Thomas Falwell kept pace beside her. “I don’t understand, Denise.”

“They’ve compromised our communications. Even our supervisors follow their instructions without knowing. It’s because they’re inside our computer and telecom network.”

“Don’t tell me you’re starting to believe this BTC stuff?”

She gave him an ambivalent look. “You weren’t there, Thomas. This Alexa woman damned near killed me with her bare hands, without breaking a sweat.”

“Nobody likes losing a fight—especially you. I get it, but—”

“It’s not just the fight. I can’t even tell you the other things I saw. You wouldn’t believe me—just believe I’m telling the truth.”

“And the twins—who Grady claims are clones?”

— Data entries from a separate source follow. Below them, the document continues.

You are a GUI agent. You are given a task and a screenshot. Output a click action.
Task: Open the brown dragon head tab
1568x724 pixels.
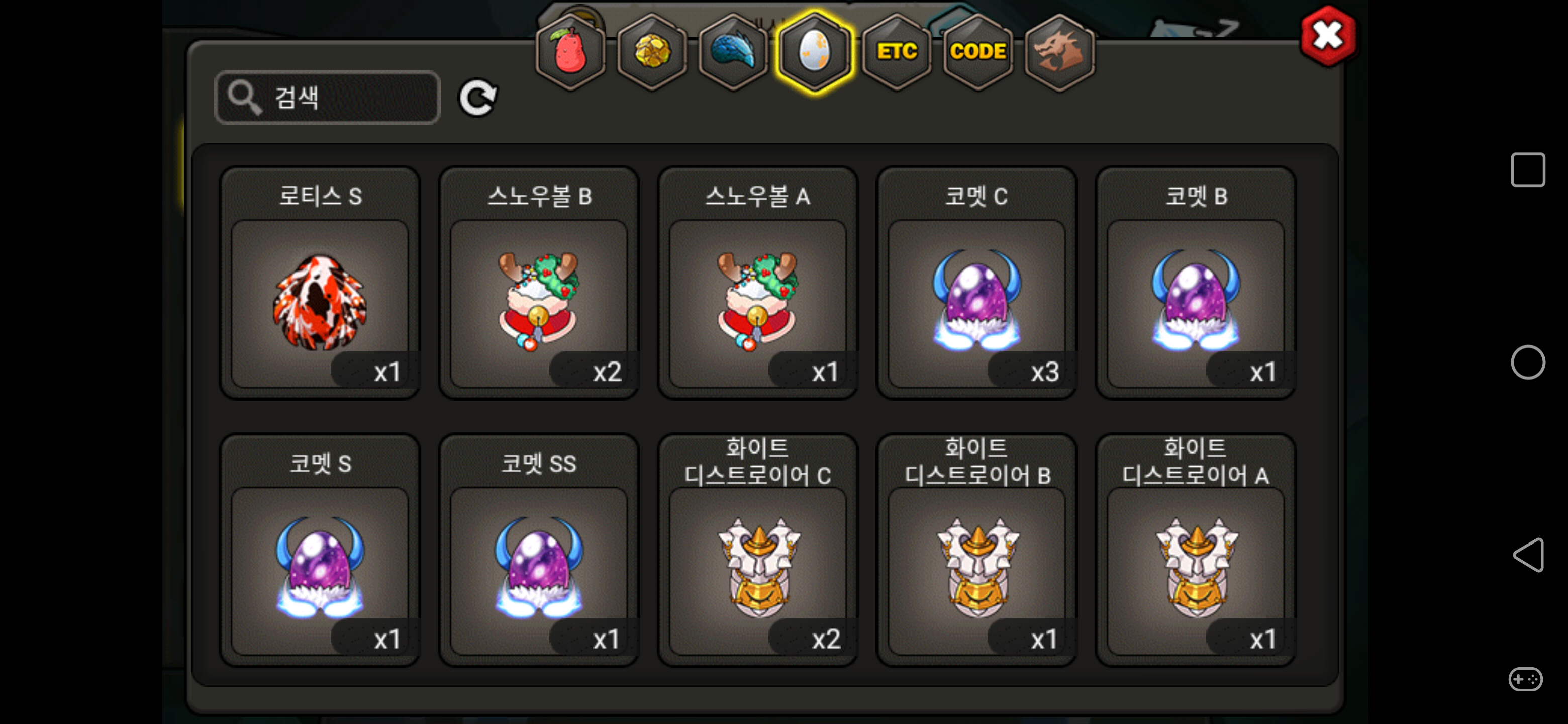1060,52
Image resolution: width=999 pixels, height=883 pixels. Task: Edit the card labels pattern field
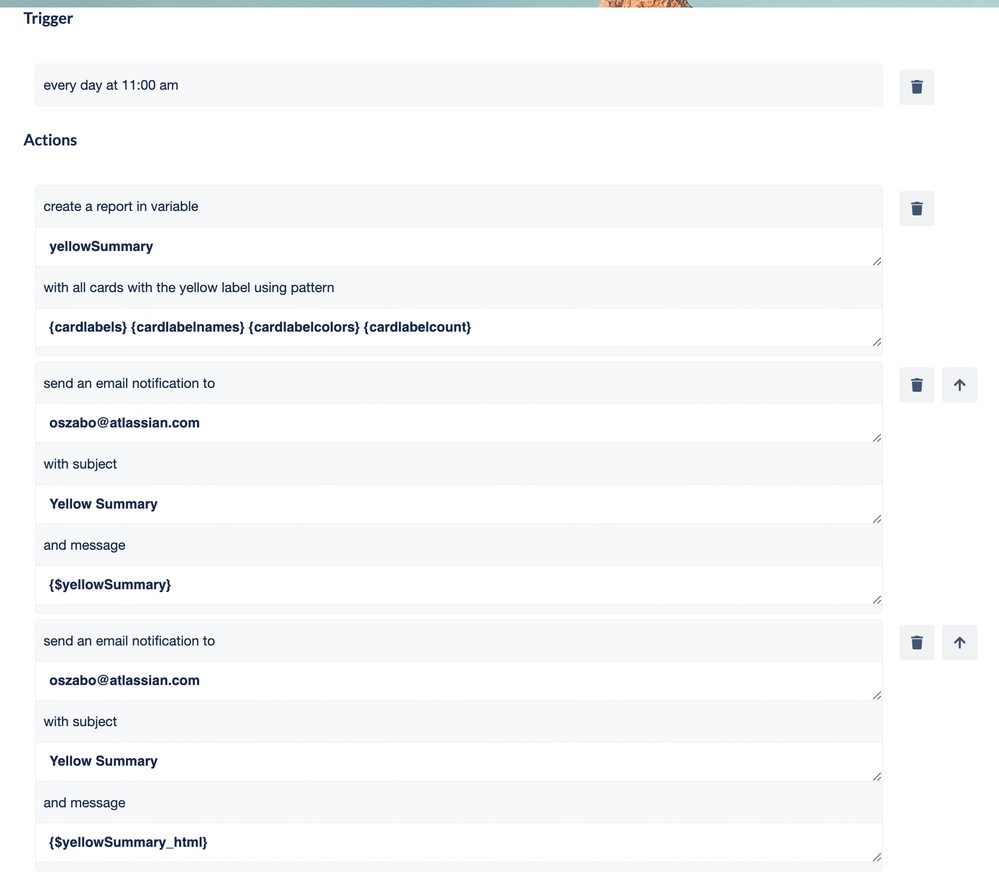click(x=458, y=327)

“I know it sounds crazy. But have faith in me.”

“And you’re determined to go through with Grady interviewing Cotton?”

“If I can get the SAIC to buy in, yes.”

He tugged her good arm to stop her and spoke quietly but intensely. “You realize this is a career-making case? That playing into this crazy BTC conspiracy story will ruin—”

“You weren’t there, Thomas.”

“I’ve worked ten years on this case, Denise. A big chunk of my life. I got demoted for it. And now you’re going to start saying that Cotton isn’t a bomber—that Grady isn’t dead. That maybe his other victims aren’t dead.”

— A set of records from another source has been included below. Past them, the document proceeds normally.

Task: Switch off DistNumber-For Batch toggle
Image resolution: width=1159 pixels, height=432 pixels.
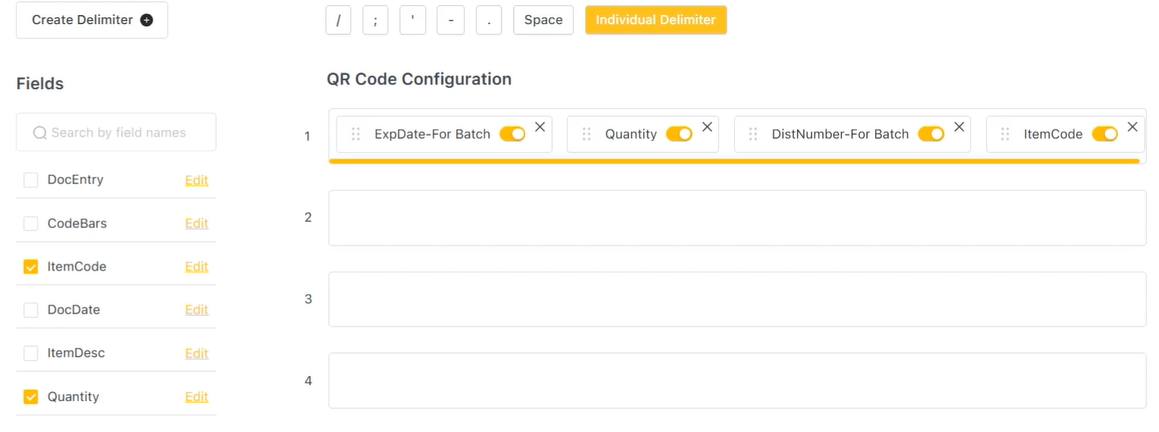Action: coord(931,134)
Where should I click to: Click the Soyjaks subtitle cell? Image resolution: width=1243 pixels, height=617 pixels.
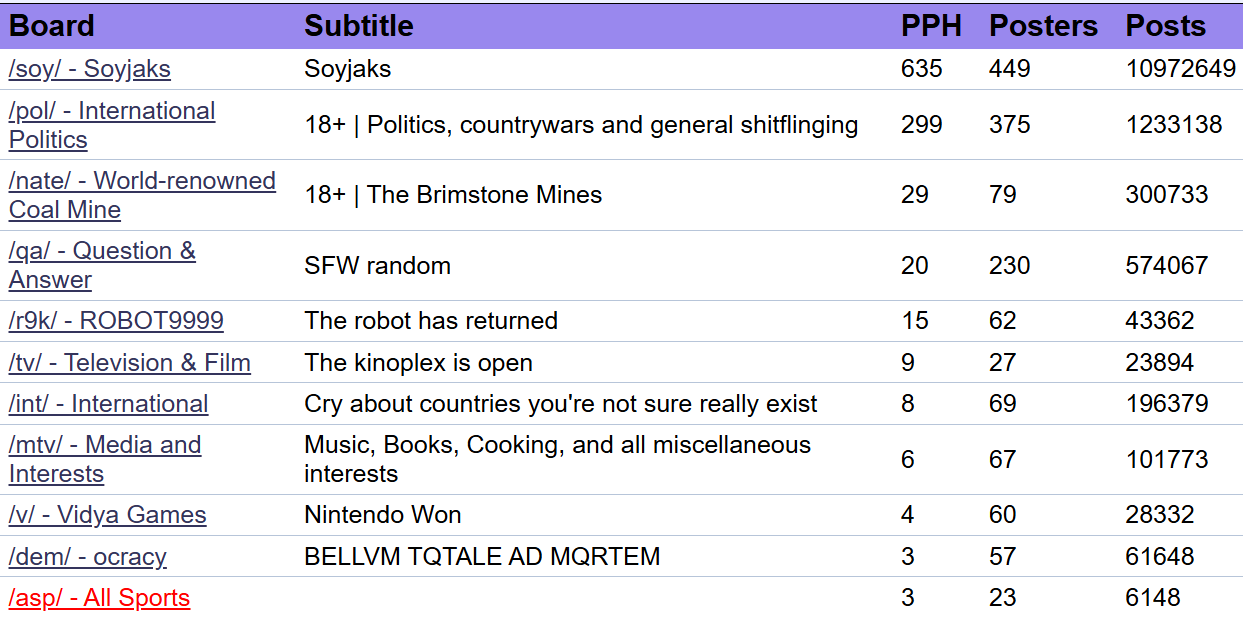pos(348,69)
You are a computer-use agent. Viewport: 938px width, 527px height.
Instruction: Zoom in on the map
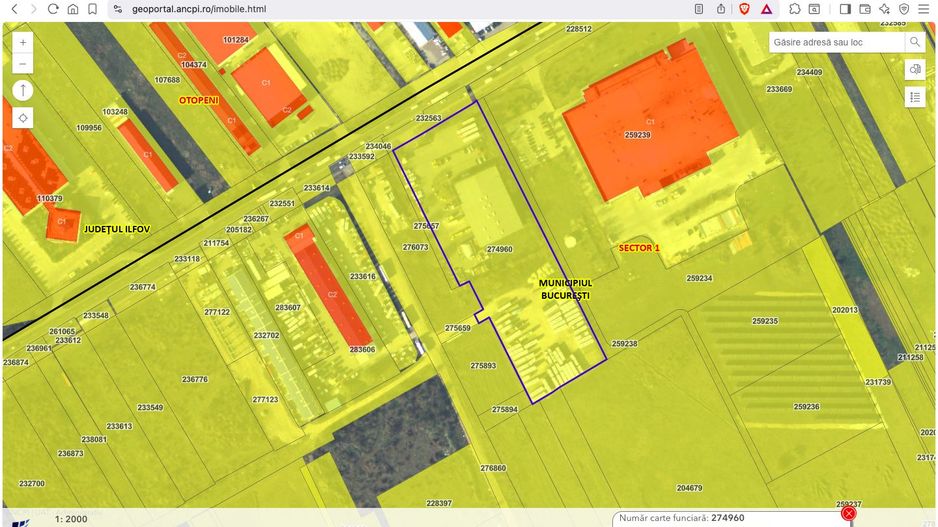coord(23,43)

She met his gaze. “The possibility needs to be investigated.”

Falwell glanced just ahead of them, toward the corner office of the Special Agent in Charge, where an admin was talking on the phone. “And you trust Bollings?”

“I don’t think the BTC has people inside—I think they eavesdrop on our systems. Technology is their thing. Besides, I need to get the SAIC’s buy-in for the Cotton interview—and I need him to be there as a witness.”

Falwell held up his hands in submission. “It’s your career.” He moved away, back toward the elevators.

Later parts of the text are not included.